Supplied records =
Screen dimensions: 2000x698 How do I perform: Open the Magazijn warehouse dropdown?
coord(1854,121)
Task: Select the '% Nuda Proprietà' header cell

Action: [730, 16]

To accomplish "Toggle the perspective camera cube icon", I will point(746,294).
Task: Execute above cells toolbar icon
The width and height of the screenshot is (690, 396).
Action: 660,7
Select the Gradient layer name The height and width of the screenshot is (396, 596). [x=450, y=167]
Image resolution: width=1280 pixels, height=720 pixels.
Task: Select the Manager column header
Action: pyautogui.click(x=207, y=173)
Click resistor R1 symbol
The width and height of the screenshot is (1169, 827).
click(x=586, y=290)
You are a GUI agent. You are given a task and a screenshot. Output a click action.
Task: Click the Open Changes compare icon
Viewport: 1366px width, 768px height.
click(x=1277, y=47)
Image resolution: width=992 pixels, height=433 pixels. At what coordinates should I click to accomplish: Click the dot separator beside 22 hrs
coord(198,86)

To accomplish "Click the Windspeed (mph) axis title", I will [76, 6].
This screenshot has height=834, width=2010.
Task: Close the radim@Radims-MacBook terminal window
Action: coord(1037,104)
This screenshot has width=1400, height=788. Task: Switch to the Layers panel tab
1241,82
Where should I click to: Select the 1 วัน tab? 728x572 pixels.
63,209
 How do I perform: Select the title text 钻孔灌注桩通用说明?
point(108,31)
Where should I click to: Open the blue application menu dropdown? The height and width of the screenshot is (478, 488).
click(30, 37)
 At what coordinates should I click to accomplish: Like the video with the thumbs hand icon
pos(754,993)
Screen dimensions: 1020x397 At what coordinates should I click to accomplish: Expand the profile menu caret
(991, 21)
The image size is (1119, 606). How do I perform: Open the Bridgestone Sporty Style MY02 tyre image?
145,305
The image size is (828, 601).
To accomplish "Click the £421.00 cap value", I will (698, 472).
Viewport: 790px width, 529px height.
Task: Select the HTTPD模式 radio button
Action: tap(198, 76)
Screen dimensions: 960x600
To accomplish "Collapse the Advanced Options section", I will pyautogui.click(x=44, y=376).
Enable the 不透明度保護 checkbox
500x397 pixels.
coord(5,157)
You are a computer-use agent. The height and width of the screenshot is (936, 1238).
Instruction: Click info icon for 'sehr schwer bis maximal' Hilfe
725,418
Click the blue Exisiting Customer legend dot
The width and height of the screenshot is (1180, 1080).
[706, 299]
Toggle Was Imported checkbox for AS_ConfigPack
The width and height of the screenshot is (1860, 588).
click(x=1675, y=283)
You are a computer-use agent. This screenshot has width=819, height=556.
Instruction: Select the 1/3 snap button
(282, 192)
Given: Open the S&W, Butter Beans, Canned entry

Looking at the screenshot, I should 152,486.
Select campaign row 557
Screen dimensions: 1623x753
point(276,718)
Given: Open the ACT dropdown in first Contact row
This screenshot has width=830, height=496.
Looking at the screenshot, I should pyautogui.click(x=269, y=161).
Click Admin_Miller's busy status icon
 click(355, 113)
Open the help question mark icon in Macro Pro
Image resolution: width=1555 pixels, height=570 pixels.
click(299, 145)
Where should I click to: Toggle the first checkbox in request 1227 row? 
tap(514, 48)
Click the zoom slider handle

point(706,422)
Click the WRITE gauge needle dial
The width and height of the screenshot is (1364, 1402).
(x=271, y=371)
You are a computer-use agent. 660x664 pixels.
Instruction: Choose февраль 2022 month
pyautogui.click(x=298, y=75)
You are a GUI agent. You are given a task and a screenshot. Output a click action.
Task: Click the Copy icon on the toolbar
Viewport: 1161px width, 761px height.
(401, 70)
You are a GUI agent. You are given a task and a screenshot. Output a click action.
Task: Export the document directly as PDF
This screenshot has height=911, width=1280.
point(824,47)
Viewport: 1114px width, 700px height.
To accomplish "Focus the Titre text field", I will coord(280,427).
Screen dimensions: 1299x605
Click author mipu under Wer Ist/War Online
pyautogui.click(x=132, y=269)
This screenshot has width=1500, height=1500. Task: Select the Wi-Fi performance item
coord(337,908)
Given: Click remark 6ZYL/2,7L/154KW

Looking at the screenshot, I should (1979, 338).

Exercise details = Repeat the data precisely, reproducing every entry.

Response =
Screen dimensions: 2000x698 How do I perform: Open the Magazijn warehouse dropdown?
coord(1854,121)
Task: Select the '% Nuda Proprietà' header cell

Action: [730, 16]

To accomplish "Toggle the perspective camera cube icon", I will point(746,294).
Task: Execute above cells toolbar icon
The width and height of the screenshot is (690, 396).
Action: 660,7
Select the Gradient layer name The height and width of the screenshot is (396, 596). [x=450, y=167]
Image resolution: width=1280 pixels, height=720 pixels.
Task: Select the Manager column header
Action: pyautogui.click(x=207, y=173)
Click resistor R1 symbol
The width and height of the screenshot is (1169, 827).
click(x=586, y=290)
You are a GUI agent. You are given a task and a screenshot. Output a click action.
Task: Click the Open Changes compare icon
Viewport: 1366px width, 768px height.
click(x=1277, y=47)
Image resolution: width=992 pixels, height=433 pixels. At what coordinates should I click to accomplish: Click the dot separator beside 22 hrs
coord(198,86)

To accomplish "Click the Windspeed (mph) axis title", I will [76, 6].
This screenshot has height=834, width=2010.
Task: Close the radim@Radims-MacBook terminal window
Action: coord(1037,104)
This screenshot has width=1400, height=788. Task: Switch to the Layers panel tab
1241,82
Where should I click to: Select the 1 วัน tab? 728x572 pixels.
63,209
 How do I perform: Select the title text 钻孔灌注桩通用说明?
point(108,31)
Where should I click to: Open the blue application menu dropdown? The height and width of the screenshot is (478, 488).
click(30, 37)
 At what coordinates should I click to accomplish: Like the video with the thumbs hand icon
pos(754,993)
Screen dimensions: 1020x397 At what coordinates should I click to accomplish: Expand the profile menu caret
(991, 21)
The image size is (1119, 606). How do I perform: Open the Bridgestone Sporty Style MY02 tyre image?
145,305
The image size is (828, 601).
To accomplish "Click the £421.00 cap value", I will (698, 472).
Viewport: 790px width, 529px height.
Task: Select the HTTPD模式 radio button
Action: tap(198, 76)
Screen dimensions: 960x600
To accomplish "Collapse the Advanced Options section", I will pyautogui.click(x=44, y=376).
Enable the 不透明度保護 checkbox
500x397 pixels.
coord(5,157)
You are a computer-use agent. The height and width of the screenshot is (936, 1238).
Instruction: Click info icon for 'sehr schwer bis maximal' Hilfe
725,418
Click the blue Exisiting Customer legend dot
The width and height of the screenshot is (1180, 1080).
[706, 299]
Toggle Was Imported checkbox for AS_ConfigPack
The width and height of the screenshot is (1860, 588).
click(x=1675, y=283)
You are a computer-use agent. This screenshot has width=819, height=556.
Instruction: Select the 1/3 snap button
(282, 192)
Given: Open the S&W, Butter Beans, Canned entry

Looking at the screenshot, I should 152,486.
Select campaign row 557
Screen dimensions: 1623x753
point(276,718)
Given: Open the ACT dropdown in first Contact row
This screenshot has width=830, height=496.
Looking at the screenshot, I should pyautogui.click(x=269, y=161).
Click Admin_Miller's busy status icon
 click(355, 113)
Open the help question mark icon in Macro Pro
Image resolution: width=1555 pixels, height=570 pixels.
click(299, 145)
Where should I click to: Toggle the first checkbox in request 1227 row? 
tap(514, 48)
Click the zoom slider handle

point(706,422)
Click the WRITE gauge needle dial
The width and height of the screenshot is (1364, 1402).
(x=271, y=371)
You are a computer-use agent. 660x664 pixels.
Instruction: Choose февраль 2022 month
pyautogui.click(x=298, y=75)
You are a GUI agent. You are given a task and a screenshot. Output a click action.
Task: Click the Copy icon on the toolbar
Viewport: 1161px width, 761px height.
(401, 70)
You are a GUI agent. You are given a task and a screenshot. Output a click action.
Task: Export the document directly as PDF
This screenshot has height=911, width=1280.
point(824,47)
Viewport: 1114px width, 700px height.
To accomplish "Focus the Titre text field", I will coord(280,427).
Screen dimensions: 1299x605
Click author mipu under Wer Ist/War Online
pyautogui.click(x=132, y=269)
This screenshot has width=1500, height=1500. Task: Select the Wi-Fi performance item
coord(337,908)
Given: Click remark 6ZYL/2,7L/154KW

Looking at the screenshot, I should (1979, 338).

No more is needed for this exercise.